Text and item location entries
* BEGIN *

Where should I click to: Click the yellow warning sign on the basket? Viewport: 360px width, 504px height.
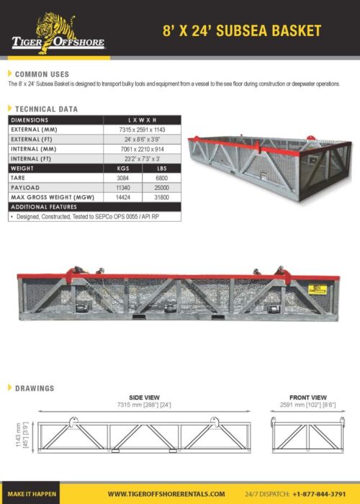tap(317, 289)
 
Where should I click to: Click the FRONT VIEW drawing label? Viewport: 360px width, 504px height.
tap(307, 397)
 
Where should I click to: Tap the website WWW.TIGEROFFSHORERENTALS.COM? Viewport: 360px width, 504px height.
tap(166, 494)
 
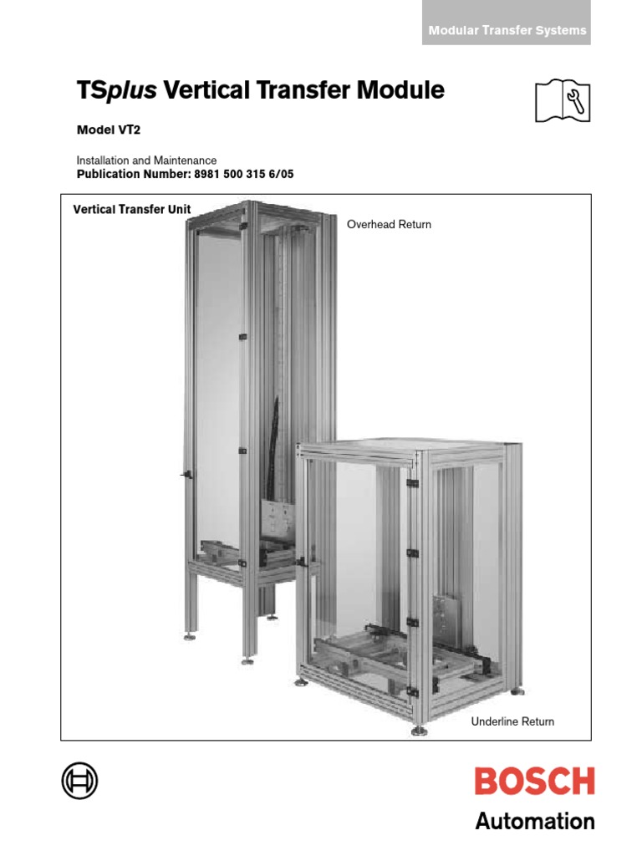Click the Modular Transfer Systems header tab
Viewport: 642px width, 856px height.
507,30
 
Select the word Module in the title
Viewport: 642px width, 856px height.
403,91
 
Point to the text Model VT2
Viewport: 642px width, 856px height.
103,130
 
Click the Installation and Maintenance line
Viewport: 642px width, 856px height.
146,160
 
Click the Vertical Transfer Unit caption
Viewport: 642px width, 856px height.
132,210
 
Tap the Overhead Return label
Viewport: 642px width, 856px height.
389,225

* END *
* BEGIN *

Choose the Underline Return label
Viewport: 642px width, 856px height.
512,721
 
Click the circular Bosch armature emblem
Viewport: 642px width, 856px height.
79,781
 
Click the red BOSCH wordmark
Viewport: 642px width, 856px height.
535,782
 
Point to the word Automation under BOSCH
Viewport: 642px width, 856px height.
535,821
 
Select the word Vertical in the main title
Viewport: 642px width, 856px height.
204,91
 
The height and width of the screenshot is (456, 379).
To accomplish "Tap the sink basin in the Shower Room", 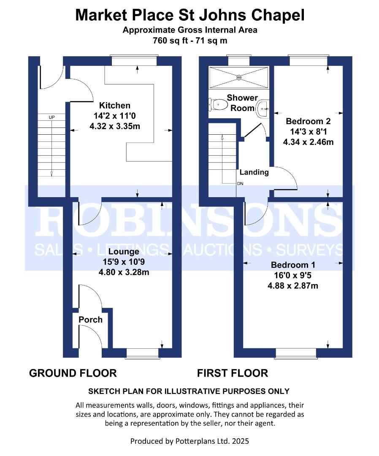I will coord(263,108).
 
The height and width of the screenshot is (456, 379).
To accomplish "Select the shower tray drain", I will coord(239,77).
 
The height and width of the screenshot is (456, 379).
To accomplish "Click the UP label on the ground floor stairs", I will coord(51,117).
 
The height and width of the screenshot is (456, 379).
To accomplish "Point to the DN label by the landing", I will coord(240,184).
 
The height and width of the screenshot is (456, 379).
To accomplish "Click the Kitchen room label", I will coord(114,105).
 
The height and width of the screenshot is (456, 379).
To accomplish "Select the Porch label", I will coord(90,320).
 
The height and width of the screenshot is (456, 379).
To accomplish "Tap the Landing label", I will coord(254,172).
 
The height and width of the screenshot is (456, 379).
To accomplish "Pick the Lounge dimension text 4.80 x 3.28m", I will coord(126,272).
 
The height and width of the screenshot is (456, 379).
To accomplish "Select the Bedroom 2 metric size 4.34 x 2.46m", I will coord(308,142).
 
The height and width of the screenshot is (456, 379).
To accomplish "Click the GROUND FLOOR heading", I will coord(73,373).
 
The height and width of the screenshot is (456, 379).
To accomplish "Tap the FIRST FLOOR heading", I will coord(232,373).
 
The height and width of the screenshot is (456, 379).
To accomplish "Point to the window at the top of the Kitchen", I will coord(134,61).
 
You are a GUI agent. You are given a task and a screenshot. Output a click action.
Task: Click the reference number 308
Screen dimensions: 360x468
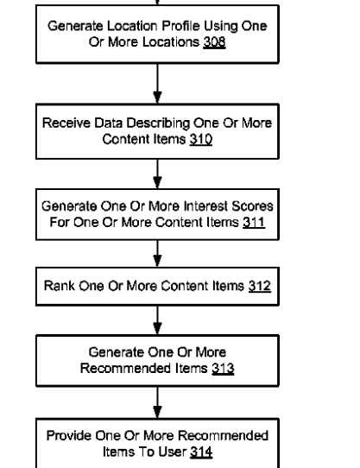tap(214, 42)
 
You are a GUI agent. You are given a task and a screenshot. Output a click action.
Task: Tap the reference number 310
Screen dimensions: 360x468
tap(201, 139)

* END *

Count the lines of the material above that contain the string "should", matching case exactly. Give only the number.

FINAL RESULT:
3